Activity:
Among the entries below, find every line that has "text" and pull it out.

(Stored items)
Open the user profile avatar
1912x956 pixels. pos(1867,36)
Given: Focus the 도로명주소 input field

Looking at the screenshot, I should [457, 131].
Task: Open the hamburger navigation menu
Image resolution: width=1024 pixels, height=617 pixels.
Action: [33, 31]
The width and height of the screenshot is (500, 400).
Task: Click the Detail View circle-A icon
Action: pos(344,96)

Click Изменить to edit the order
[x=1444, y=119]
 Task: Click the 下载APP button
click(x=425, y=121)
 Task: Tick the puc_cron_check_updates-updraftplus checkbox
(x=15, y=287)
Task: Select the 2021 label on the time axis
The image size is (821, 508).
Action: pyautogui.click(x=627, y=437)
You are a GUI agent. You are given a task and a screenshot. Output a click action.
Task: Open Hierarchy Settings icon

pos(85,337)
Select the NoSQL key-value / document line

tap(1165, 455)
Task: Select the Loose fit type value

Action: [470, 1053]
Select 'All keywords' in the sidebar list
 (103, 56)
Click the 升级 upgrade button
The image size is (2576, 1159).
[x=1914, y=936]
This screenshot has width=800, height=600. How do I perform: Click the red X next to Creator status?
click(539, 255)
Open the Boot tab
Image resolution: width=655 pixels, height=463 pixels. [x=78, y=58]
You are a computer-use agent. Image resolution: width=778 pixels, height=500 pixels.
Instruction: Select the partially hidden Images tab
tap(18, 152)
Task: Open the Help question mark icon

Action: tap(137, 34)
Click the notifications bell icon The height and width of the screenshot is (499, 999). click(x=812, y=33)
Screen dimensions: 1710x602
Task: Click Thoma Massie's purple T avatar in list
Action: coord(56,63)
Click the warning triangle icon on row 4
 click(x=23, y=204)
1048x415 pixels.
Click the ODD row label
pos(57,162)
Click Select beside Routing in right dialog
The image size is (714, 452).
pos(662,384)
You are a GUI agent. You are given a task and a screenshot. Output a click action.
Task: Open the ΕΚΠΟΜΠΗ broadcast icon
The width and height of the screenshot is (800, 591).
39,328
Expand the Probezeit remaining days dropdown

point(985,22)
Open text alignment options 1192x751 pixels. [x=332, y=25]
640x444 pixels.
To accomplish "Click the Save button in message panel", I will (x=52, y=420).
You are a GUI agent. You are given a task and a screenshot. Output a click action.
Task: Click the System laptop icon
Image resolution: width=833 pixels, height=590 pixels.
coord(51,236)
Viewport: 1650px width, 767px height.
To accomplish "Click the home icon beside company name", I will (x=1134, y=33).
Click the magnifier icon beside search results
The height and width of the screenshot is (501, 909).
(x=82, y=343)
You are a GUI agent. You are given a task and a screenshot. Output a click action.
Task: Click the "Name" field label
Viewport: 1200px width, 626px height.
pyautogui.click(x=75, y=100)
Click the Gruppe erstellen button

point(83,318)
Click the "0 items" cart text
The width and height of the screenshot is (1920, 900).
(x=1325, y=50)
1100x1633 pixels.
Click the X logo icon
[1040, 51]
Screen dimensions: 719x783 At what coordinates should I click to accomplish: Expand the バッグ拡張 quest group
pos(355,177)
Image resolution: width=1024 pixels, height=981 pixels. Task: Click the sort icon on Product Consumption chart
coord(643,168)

Exercise output:
Open text alignment options 1192x751 pixels. [x=332, y=25]
Click the "0 items" cart text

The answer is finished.